The net is two dimensional and stores whether cell (x, y) is alive (1) or dead (0). Currently I'm doing it with unsigned char like that:
struct:
typedef struct {
int rows;
int cols;
unsigned char *vec;
} net_t;
allocation:
n->vec = calloc( n->rows * n->cols, sizeof(unsigned char) );
filling:
i = ( n->cols * (x - 1) ) + (y - 1);
n->vec[i] = 1;
searching:
if( n->vec[i] == 1 )
but I don't really need 0-255 values - I only need 0 - 1, so I'm feeling that doing it like that is a waste of space, but as far as I know 8-bit char is the smallest type in C.
Is there any way to do it better?
Thanks!

The smallest declarable / addressable unit of memory you can address/use is a single byte, implemented as unsigned char in your case.
If you want to really save on space, you could make use of masking off individual bits in a character, or using bit fields via a union. The trade-off will be that your code will execute a bit slower, and will certainly be more complicated.
#include <stdio.h>
union both {
struct {
unsigned char b0: 1;
unsigned char b1: 1;
unsigned char b2: 1;
unsigned char b3: 1;
unsigned char b4: 1;
unsigned char b5: 1;
unsigned char b6: 1;
unsigned char b7: 1;
} bits;
unsigned char byte;
};
int main ( ) {
union both var;
var.byte = 0xAA;
if ( var.bits.b0 ) {
printf("Yes\n");
} else {
printf("No\n");
}
return 0;
}
References
Union and Bit Fields, Accessed 2014-04-07, <http://www.rightcorner.com/code/CPP/Basic/union/sample.php>
Access Bits in a Char in C, Accessed 2014-04-07, <https://stackoverflow.com/questions/8584577/access-bits-in-a-char-in-c>
Struct - Bit Field, Accessed 2014-04-07, <http://cboard.cprogramming.com/c-programming/10029-struct-bit-fields.html>

Unless you're working on an embedded platform, I wouldn't be too concerned about the size your net takes up by using an unsigned char to store only a 1 or 0.
To address your specific question: char is the smallest of the C data types. char, signed char, and unsigned char are all only going to take up 1 byte each.
If you want to make your code smaller you can use bitfields to decrees the amount of space you take up, but that will increase the complexity of your code.
For a simple exercise like this, I'd be more concerned about readability than size. One way you can make it more obvious what you're doing is switch to a bool instead of a char.
#include <stdbool.h>
typedef struct {
int rows;
int cols;
bool *vec;
} net_t;
You can then use true and false which, IMO, will make your code much easier to read and understand when all you need is 1 and 0.
It will take up at least as much space as the way you're doing it now, but like I said, consider what's really important in the program you're writing for the platform you're writing it for... it's probably not the size.
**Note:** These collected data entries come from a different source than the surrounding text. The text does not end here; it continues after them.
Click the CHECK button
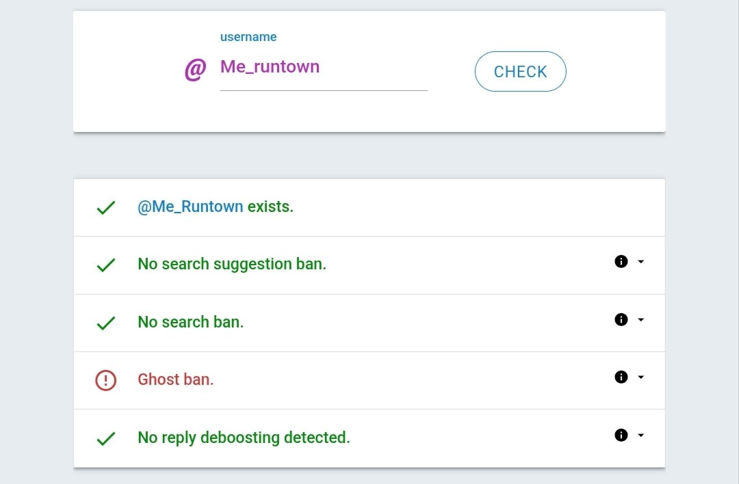This screenshot has width=739, height=484. pos(520,72)
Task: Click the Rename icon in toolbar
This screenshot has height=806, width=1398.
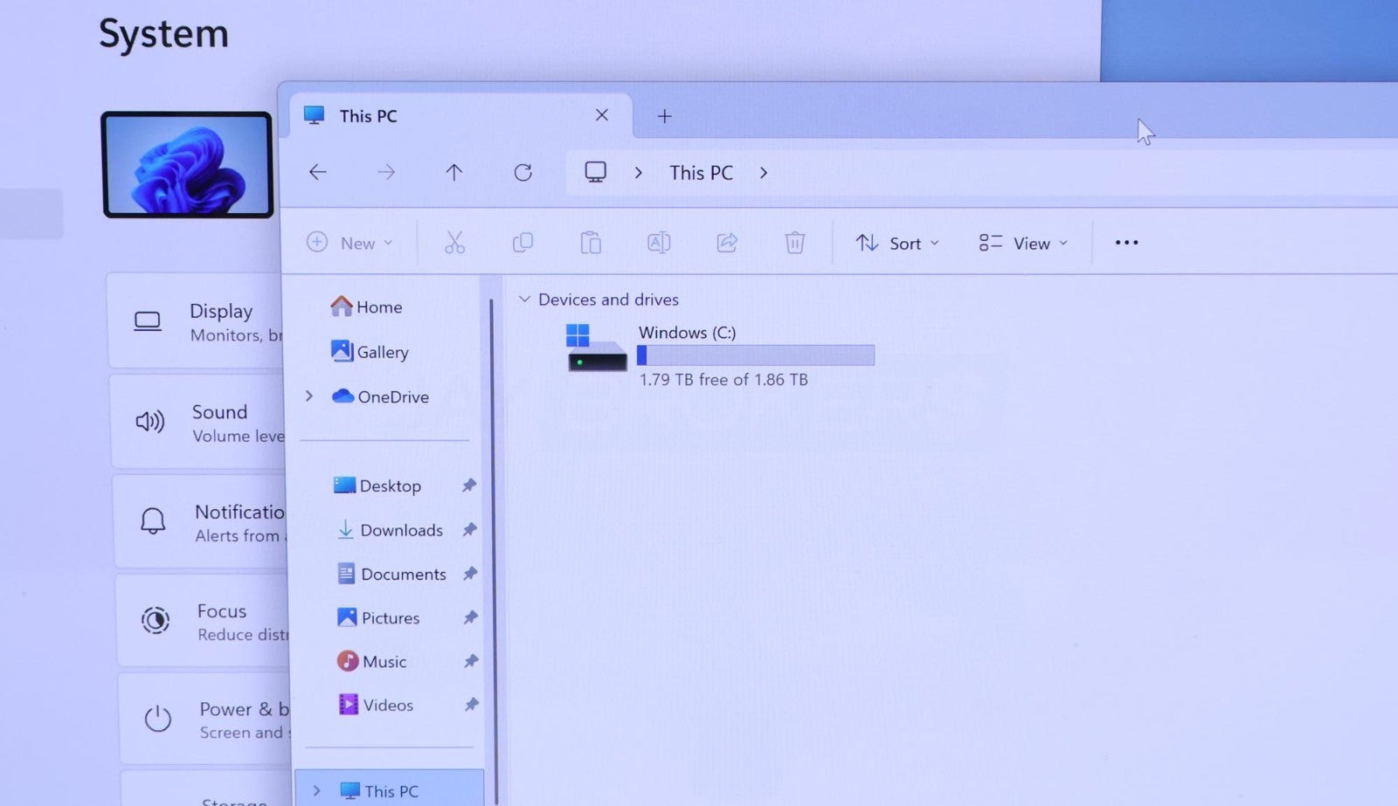Action: tap(659, 243)
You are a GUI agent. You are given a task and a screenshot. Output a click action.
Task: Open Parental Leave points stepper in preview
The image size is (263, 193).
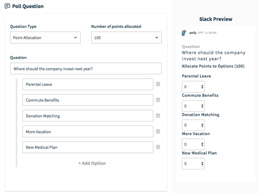coord(193,86)
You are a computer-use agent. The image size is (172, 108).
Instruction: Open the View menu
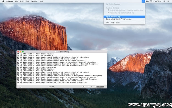point(27,1)
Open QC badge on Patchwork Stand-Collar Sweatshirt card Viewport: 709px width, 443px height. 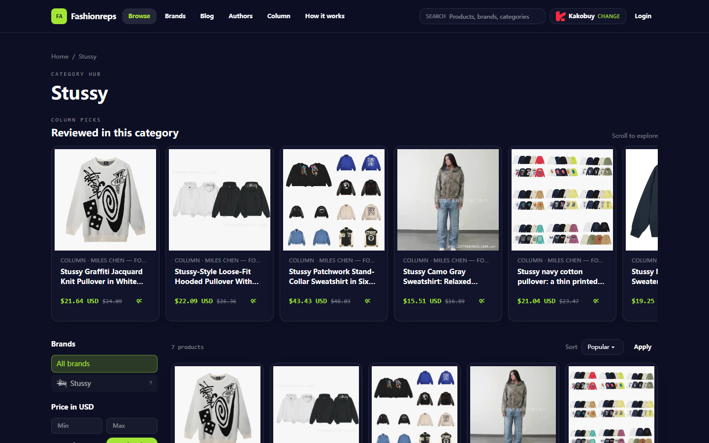point(368,301)
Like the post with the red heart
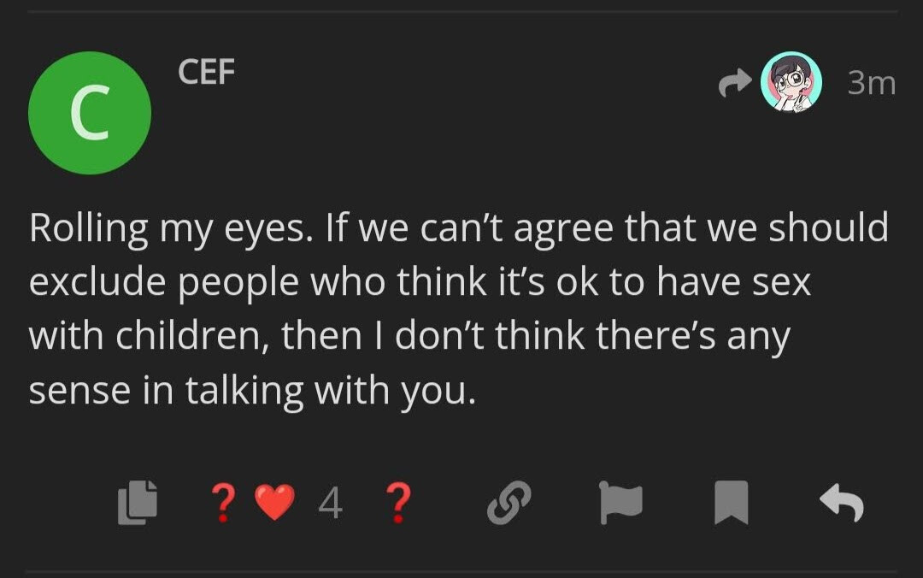 [x=275, y=502]
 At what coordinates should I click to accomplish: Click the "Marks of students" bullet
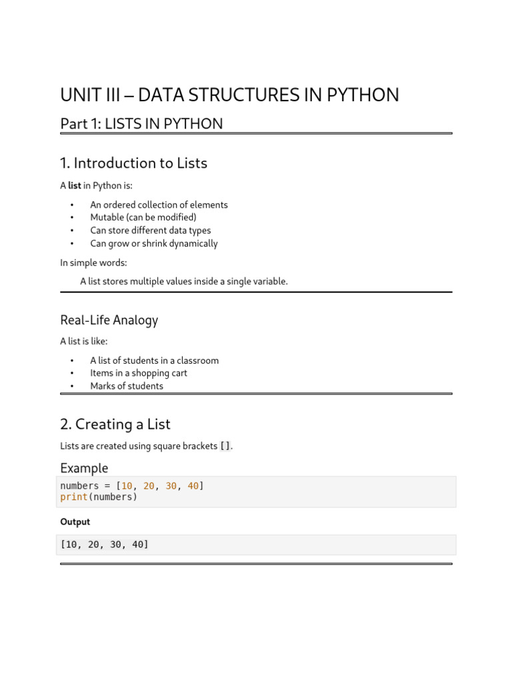127,386
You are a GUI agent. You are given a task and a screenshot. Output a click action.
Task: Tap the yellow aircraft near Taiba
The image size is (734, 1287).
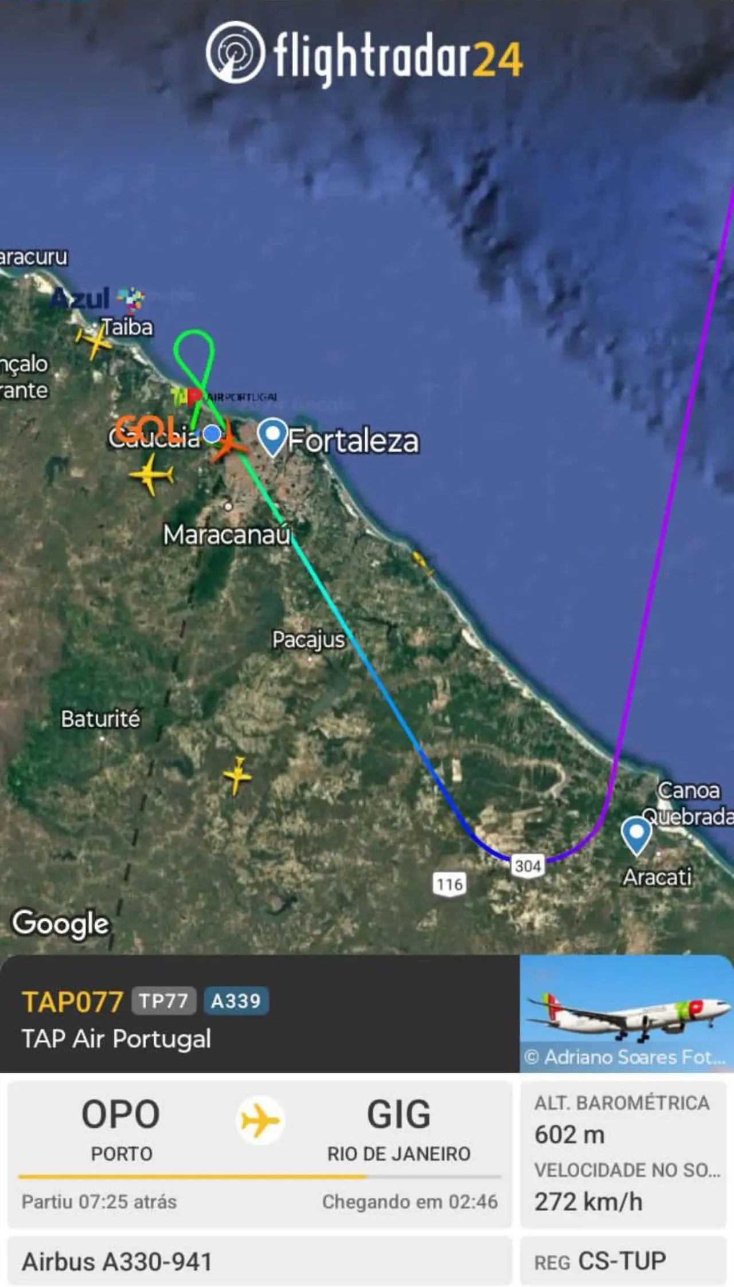pos(94,342)
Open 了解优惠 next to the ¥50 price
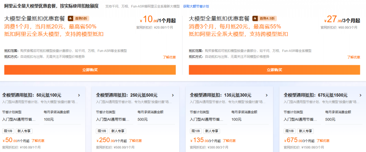The height and width of the screenshot is (152, 366). point(38,141)
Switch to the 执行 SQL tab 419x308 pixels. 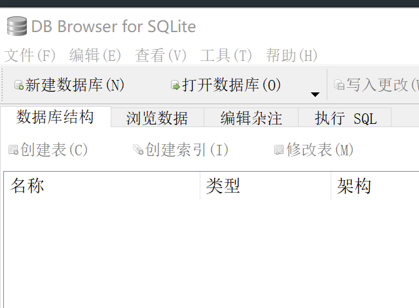[x=345, y=118]
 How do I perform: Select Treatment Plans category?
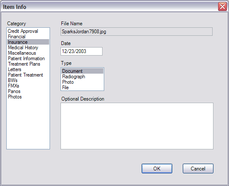(x=28, y=64)
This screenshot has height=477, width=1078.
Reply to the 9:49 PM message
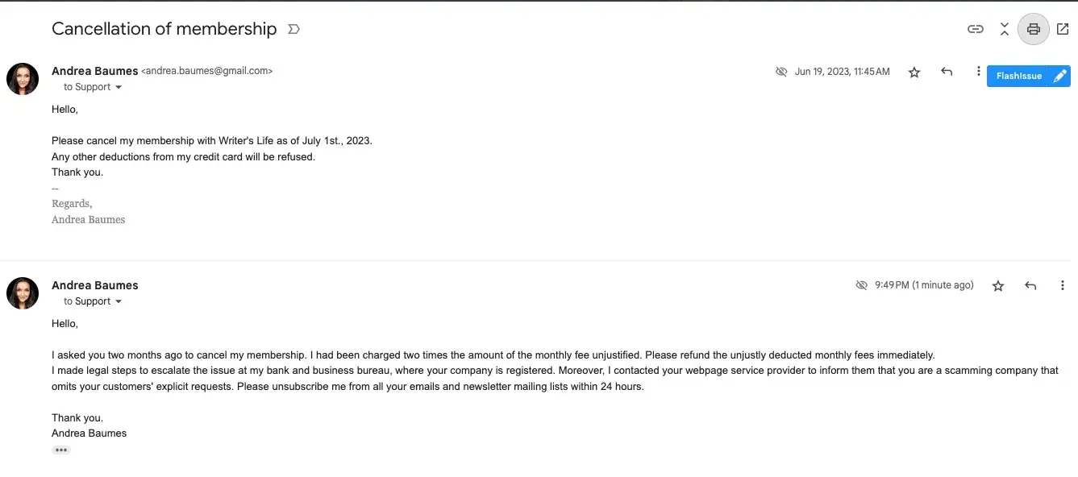click(x=1030, y=285)
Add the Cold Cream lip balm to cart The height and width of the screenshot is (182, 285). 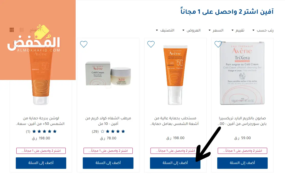coord(108,163)
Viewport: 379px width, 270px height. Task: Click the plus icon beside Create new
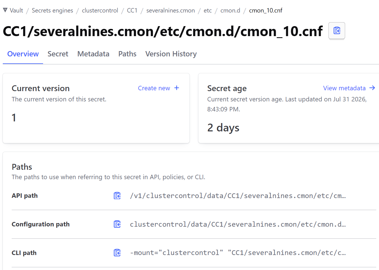177,88
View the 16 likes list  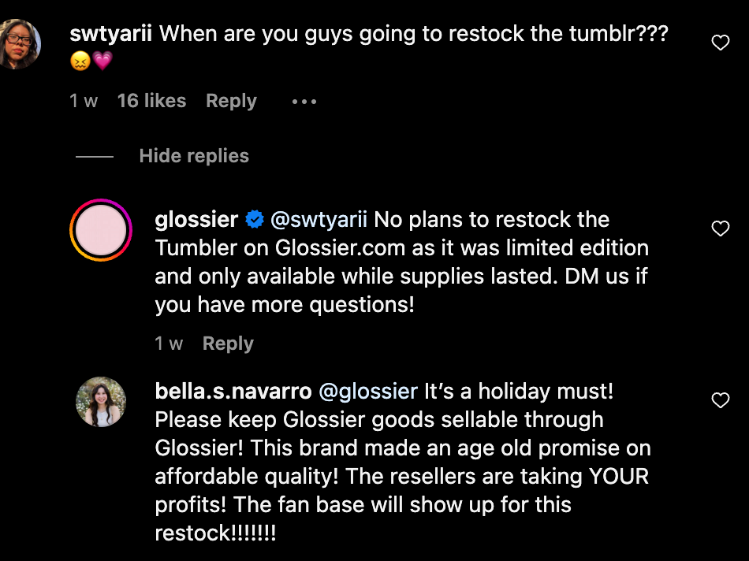151,101
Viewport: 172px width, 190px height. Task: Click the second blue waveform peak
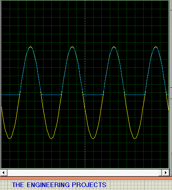[72, 47]
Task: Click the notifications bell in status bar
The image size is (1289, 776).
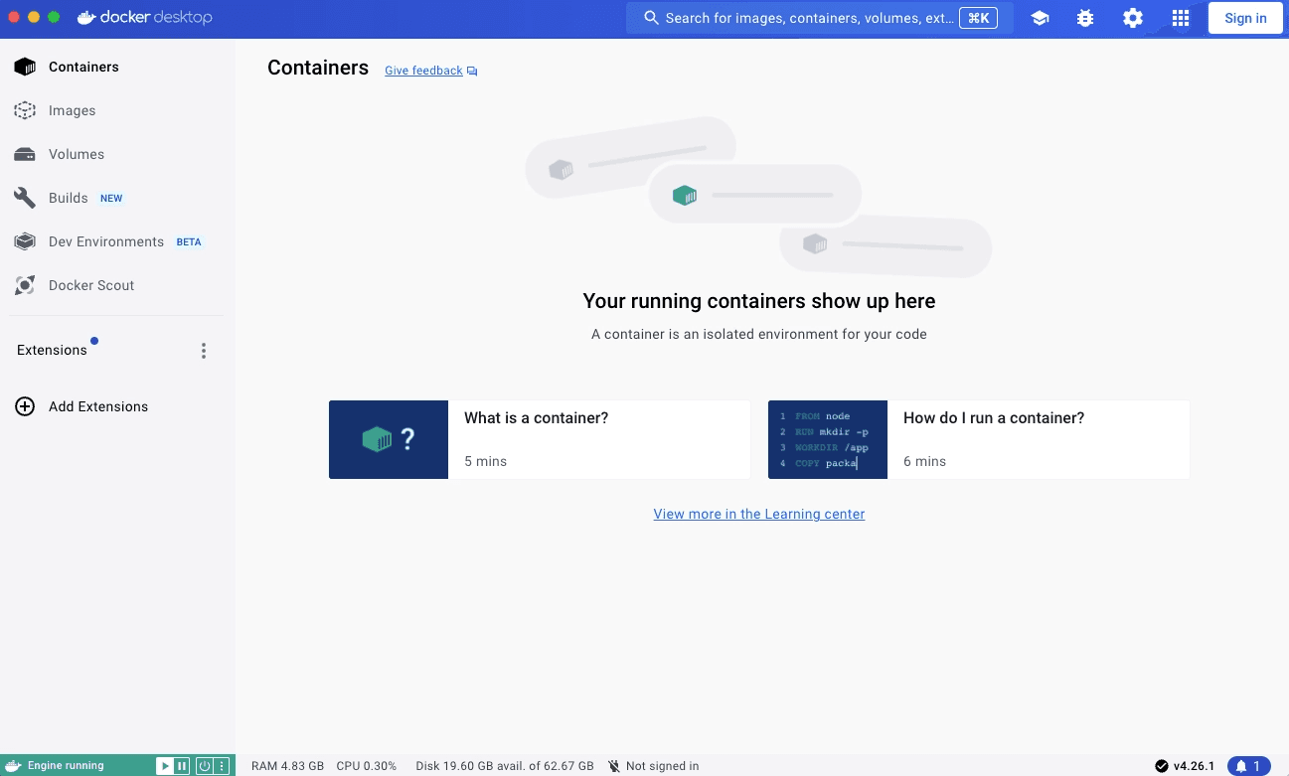Action: (x=1248, y=766)
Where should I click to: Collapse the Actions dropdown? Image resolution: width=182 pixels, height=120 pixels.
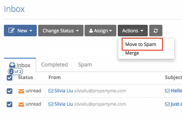[x=133, y=31]
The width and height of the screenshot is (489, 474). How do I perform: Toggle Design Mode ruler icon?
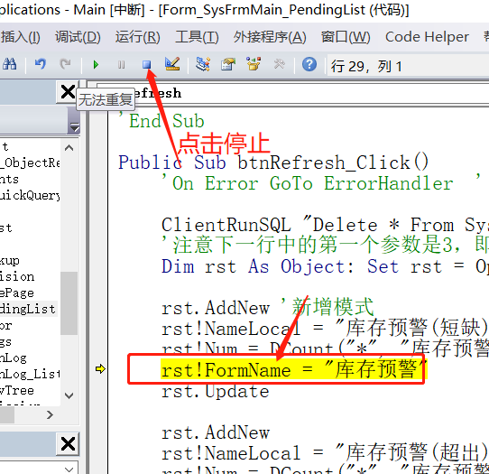(172, 64)
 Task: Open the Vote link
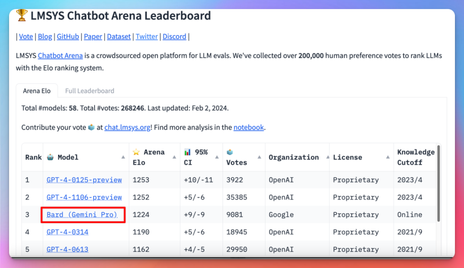point(26,37)
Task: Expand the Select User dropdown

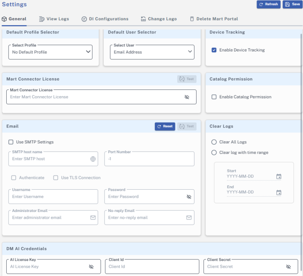Action: pyautogui.click(x=152, y=52)
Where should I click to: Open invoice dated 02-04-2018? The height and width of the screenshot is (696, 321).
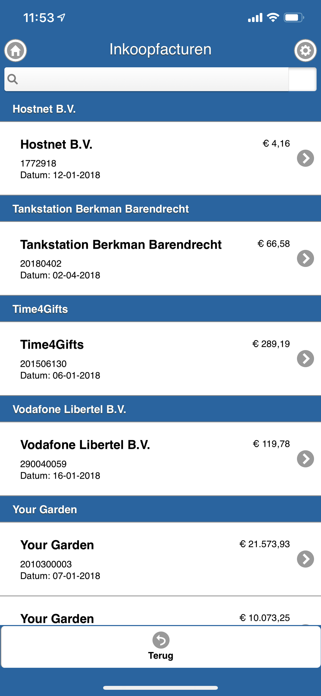click(60, 275)
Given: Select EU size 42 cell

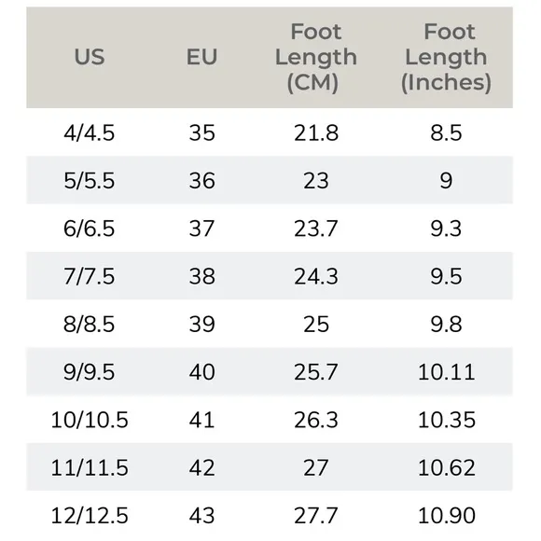Looking at the screenshot, I should [201, 468].
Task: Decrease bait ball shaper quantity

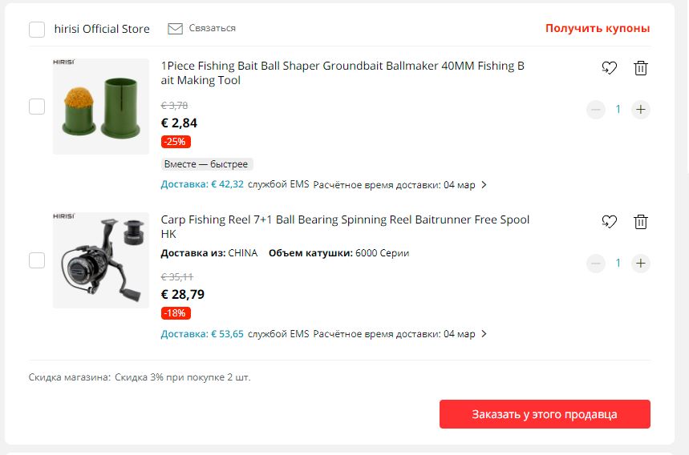Action: 595,110
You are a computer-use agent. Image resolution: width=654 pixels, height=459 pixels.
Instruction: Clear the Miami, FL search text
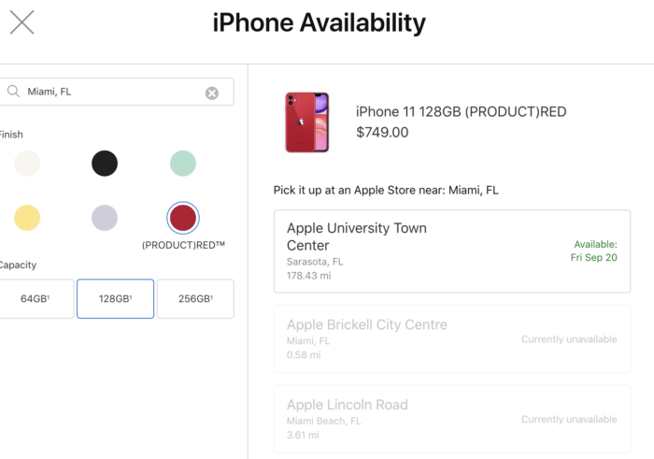(212, 93)
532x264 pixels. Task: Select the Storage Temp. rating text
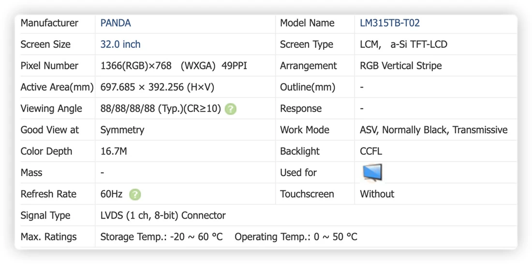point(162,237)
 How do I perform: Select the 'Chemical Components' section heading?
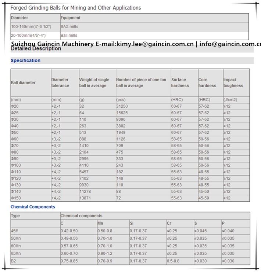pyautogui.click(x=33, y=207)
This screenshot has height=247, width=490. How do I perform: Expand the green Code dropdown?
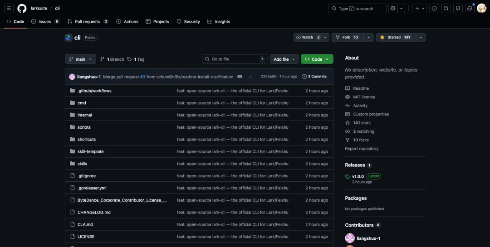(x=317, y=59)
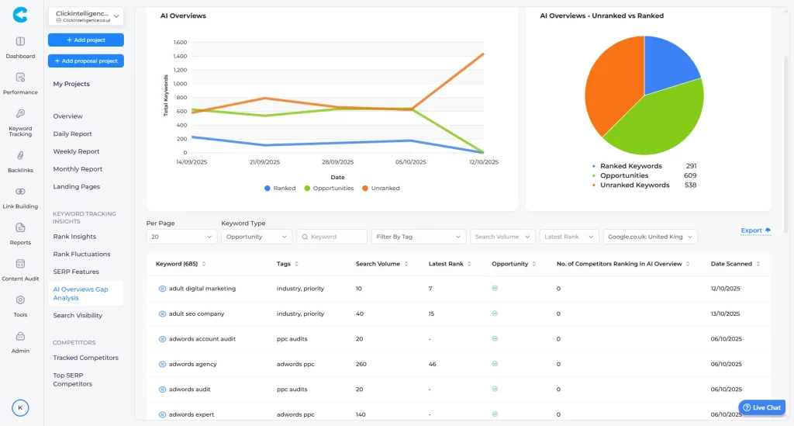Open Link Building icon

(20, 192)
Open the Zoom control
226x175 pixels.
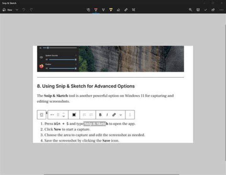(191, 10)
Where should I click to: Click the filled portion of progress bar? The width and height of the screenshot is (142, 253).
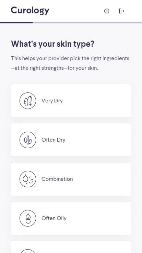16,23
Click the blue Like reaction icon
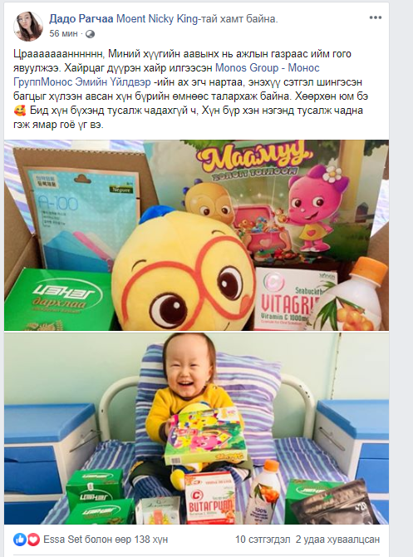Image resolution: width=413 pixels, height=557 pixels. coord(20,540)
The smallest type on C as i know are the char (-128, 127), signed char (-128, 127), unsigned char (0, 255) types, all of them takes a whole byte, so if you are storing multiple bits values on different variables, you can instead use an unsigned char as a group of bits.
unsigned char lives = 128;
At this moment, lives have a 128 decimal value, which it's 10000000 in binary, so now you can use a bitwise operator to get a single value from this variable (like an array of bits)
if((lives >> 7) == 1) {
//This code will run if the 8 bit from right to left (decimal 128) it's true
}
It's a little complex, but finally you'll end up with a bit array, so instead of using multiple variables to store single TRUE / FALSE values, you can use a single unsigned char variable to store 8 TRUE / FALSE values.
Note: As i have some time out of the C/C++ world, i'm not 100% sure that it's "lives >> 7", but it's with the '>' symbol, a little research on it and you'll be ready to go.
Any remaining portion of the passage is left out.